The NYT goes inside with an update on the Clinton gift motherlode and the last-minute Clinton pardons. The story is headlined (online at least) and goes high with Senate Majority Leader Trent Lott’s disapproval of both. Why not headline and/or give higher play to George W. Bush’s decision not to try to reverse any of the pardons or to Hillary Clinton’s remarks about them yesterday? Instead, the Times reprises the facts of the two matters before quoting Sen. Clinton in the 14th paragraph as saying about the gifts: “We followed all the rules. I am not going to get into any more details. We complied with everything that presidents and their families are expected to comply with.” And before quoting her in the 17th paragraph as saying about the pardons: “You’re going to have to ask the president’s transition office for a comment. … I have no opinion. I had no opinion before. I had no opinion at the time. I have no opinion now.”

USAT bottom-fronts the cold cuts congressional Democrats are serving Ralph Nader. A Florida Democratic congressman is quoted as saying, “We’re not going to touch him with a 10-foot pole . … He has divorced himself from the very ideals that made him a worthwhile political actor. He sold out his constituency.” The story describes Nader as “stunned by the backlash.”

The LAT fronts G. Gordon Liddy’s testimony yesterday in the trial at which he’s being sued for defaming a woman by claiming that she helped arrange assignations between visiting Democrats and call girls during her tenure as a Democratic National Committee secretary. Liddy has long believed, and repeated on the stand yesterday, says the paper, that the Watergate burglaries were not ordered by Nixon for political purposes but by John Dean, who was desperate to find out if his girlfriend (later on, and still, his wife) was involved in the ring. Dean had previously sued Liddy and the publishers of the book that first made these allegations, settling for an undisclosed sum. The NYT AP story on Liddy’s testimony, which runs inside, is far clearer, explaining right at the top that Liddy testified that the Watergate burglars were seeking photos of the future Mrs. Dean from the call girl ring file in the DNC secretary’s desk, and a bit lower down, that Liddy is convinced that the phone they were trying to bug belonged to her boss.

The WP reports inside that a big story in Mexico right now is that thanks to a $4,500 bribe, a circus elephant was smuggled into the country from Texas. The story goes on to quote the Mexico City newspaper that broke the story, Reforma, referring to the elephant as “the biggest ______ in the history of the Mexico-U.S. border.” Except instead of the blank, the Post prints a rather harsh epithet for illegal Hispanic immigrants. Does the prior occurrence in another paper automatically excuse the Post’s use of the word? Would, for example, an African paper’s use of an equally scurrilous word for black people mean that readers of the WP would see it printed out t,oo? Or in this area does the paper firmly believe in different strokes for different folks?
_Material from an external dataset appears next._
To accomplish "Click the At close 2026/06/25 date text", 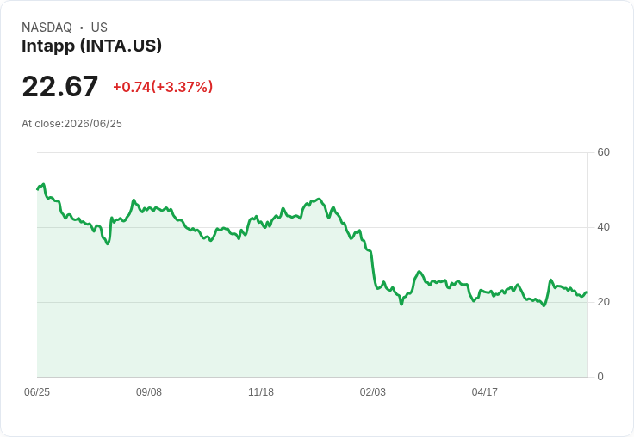I will 72,124.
For those who fear that op-ed columnists are off in their own little world, check out today’s Thomas Friedman effort in the NYT, in which he describes the difficulty he had mastering the Compaq pocket PC he was given at the Davos conference and reports that the WP’s Richard Cohen was having the same problem with his new toy. Or you could read Cohen’s column in the WP about the very same thing.

What a welcome change in the hit-or-nine-times-out-of-10-miss world of NYT op-ed comedy: one that’s FUNNY! Andy Borowitz conjures up Hollywood’s solution to the threatened screenwriters’ strike: a $120 million vehicle for Mel Gibson and Julia Roberts based on the Yellow Pages. This, says Borowitz, will lead to such follow-ons as “Panasonic VCR Manual,” “The Pledge of Allegiance,” and “the sleeper hit of the season: Form 1040, Schedule A.”
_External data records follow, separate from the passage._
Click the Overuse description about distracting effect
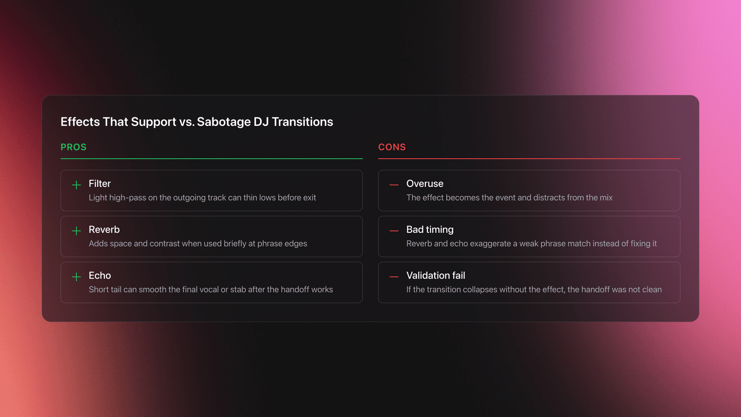 click(509, 198)
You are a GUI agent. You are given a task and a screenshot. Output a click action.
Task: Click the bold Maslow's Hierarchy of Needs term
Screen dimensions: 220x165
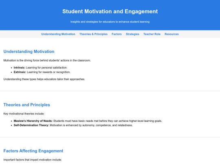coord(33,121)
“I don’t get it–we get the Times interested in doing the piece, they finally run it and still not one damn call!” A correction in today’s NYT states in its entirety: “Because of an editing error, an article in Business Day yesterday about the former computer hacker John T. Draper misstated the financing plans of his start-up company, ShopIP. It is soliciting venture capital, not excluding it.”